- REQUIRED TASK
Copy the listing below exactly as it appears, line for line.

- MATERIAL FOR THE TASK
^^^^^^^^
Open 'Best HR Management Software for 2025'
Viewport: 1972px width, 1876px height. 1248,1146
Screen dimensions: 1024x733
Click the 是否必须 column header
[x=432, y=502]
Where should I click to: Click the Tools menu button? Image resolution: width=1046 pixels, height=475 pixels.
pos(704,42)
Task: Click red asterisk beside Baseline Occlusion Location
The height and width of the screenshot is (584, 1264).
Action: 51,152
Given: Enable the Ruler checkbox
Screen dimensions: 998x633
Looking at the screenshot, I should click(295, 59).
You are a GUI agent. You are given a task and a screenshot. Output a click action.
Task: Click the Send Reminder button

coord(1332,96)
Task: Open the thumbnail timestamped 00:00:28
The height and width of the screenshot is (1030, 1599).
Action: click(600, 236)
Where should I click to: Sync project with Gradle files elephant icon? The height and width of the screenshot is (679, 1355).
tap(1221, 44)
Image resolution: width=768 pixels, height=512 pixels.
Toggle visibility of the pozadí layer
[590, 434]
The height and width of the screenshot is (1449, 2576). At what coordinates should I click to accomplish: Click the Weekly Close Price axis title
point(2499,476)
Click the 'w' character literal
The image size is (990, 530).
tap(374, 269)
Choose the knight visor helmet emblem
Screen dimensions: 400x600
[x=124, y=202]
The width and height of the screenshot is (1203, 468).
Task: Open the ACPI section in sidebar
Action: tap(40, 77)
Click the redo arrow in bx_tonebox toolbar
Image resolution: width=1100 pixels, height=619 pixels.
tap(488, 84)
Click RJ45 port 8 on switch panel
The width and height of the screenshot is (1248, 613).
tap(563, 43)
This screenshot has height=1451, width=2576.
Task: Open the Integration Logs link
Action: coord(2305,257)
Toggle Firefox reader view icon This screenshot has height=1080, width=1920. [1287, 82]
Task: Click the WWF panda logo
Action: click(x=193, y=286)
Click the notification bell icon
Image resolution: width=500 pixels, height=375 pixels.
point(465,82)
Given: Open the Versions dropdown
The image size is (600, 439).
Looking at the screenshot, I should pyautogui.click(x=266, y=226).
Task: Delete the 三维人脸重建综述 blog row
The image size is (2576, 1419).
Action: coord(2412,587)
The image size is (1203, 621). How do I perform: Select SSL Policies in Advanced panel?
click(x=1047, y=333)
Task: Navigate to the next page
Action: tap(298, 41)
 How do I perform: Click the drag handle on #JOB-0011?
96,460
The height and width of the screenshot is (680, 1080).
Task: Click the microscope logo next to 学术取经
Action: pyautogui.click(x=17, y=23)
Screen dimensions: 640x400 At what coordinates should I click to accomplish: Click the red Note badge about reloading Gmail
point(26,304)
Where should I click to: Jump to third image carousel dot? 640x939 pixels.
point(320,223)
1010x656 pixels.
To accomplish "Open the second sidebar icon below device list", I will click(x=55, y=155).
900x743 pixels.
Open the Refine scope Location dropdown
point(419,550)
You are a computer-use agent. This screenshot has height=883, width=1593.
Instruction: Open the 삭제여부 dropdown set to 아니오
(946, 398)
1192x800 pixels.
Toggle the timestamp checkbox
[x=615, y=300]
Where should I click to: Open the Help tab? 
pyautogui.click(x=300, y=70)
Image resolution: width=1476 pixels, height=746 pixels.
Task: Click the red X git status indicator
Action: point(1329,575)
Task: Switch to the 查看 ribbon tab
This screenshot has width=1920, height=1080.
^^^^^^^^
- EXERCISE ANSWER
Open 'Best HR Management Software for 2025'
Viewport: 1972px width, 1876px height. 1248,1146
Screen dimensions: 1024x733
Click the 是否必须 column header
[x=432, y=502]
Where should I click to: Click the Tools menu button? Image resolution: width=1046 pixels, height=475 pixels.
pos(704,42)
Task: Click red asterisk beside Baseline Occlusion Location
The height and width of the screenshot is (584, 1264).
Action: 51,152
Given: Enable the Ruler checkbox
Screen dimensions: 998x633
Looking at the screenshot, I should click(295, 59).
You are a GUI agent. You are given a task and a screenshot. Output a click action.
Task: Click the Send Reminder button

coord(1332,96)
Task: Open the thumbnail timestamped 00:00:28
The height and width of the screenshot is (1030, 1599).
Action: click(600, 236)
Where should I click to: Sync project with Gradle files elephant icon? The height and width of the screenshot is (679, 1355).
tap(1221, 44)
Image resolution: width=768 pixels, height=512 pixels.
Toggle visibility of the pozadí layer
[590, 434]
The height and width of the screenshot is (1449, 2576). At what coordinates should I click to accomplish: Click the Weekly Close Price axis title
point(2499,476)
Click the 'w' character literal
The image size is (990, 530).
tap(374, 269)
Choose the knight visor helmet emblem
Screen dimensions: 400x600
[x=124, y=202]
The width and height of the screenshot is (1203, 468).
Task: Open the ACPI section in sidebar
Action: tap(40, 77)
Click the redo arrow in bx_tonebox toolbar
Image resolution: width=1100 pixels, height=619 pixels.
tap(488, 84)
Click RJ45 port 8 on switch panel
The width and height of the screenshot is (1248, 613).
tap(563, 43)
This screenshot has height=1451, width=2576.
Task: Open the Integration Logs link
Action: coord(2305,257)
Toggle Firefox reader view icon This screenshot has height=1080, width=1920. [1287, 82]
Task: Click the WWF panda logo
Action: click(x=193, y=286)
Click the notification bell icon
Image resolution: width=500 pixels, height=375 pixels.
point(465,82)
Given: Open the Versions dropdown
The image size is (600, 439).
Looking at the screenshot, I should pyautogui.click(x=266, y=226).
Task: Delete the 三维人脸重建综述 blog row
The image size is (2576, 1419).
Action: coord(2412,587)
The image size is (1203, 621). How do I perform: Select SSL Policies in Advanced panel?
click(x=1047, y=333)
Task: Navigate to the next page
Action: tap(298, 41)
 How do I perform: Click the drag handle on #JOB-0011?
96,460
The height and width of the screenshot is (680, 1080).
Task: Click the microscope logo next to 学术取经
Action: pyautogui.click(x=17, y=23)
Screen dimensions: 640x400 At what coordinates should I click to accomplish: Click the red Note badge about reloading Gmail
point(26,304)
Where should I click to: Jump to third image carousel dot? 640x939 pixels.
point(320,223)
1010x656 pixels.
To accomplish "Open the second sidebar icon below device list", I will click(x=55, y=155).
900x743 pixels.
Open the Refine scope Location dropdown
point(419,550)
You are a computer-use agent. This screenshot has height=883, width=1593.
Instruction: Open the 삭제여부 dropdown set to 아니오
(946, 398)
1192x800 pixels.
Toggle the timestamp checkbox
[x=615, y=300]
Where should I click to: Open the Help tab? 
pyautogui.click(x=300, y=70)
Image resolution: width=1476 pixels, height=746 pixels.
Task: Click the red X git status indicator
Action: point(1329,575)
Task: Switch to the 查看 ribbon tab
This screenshot has width=1920, height=1080.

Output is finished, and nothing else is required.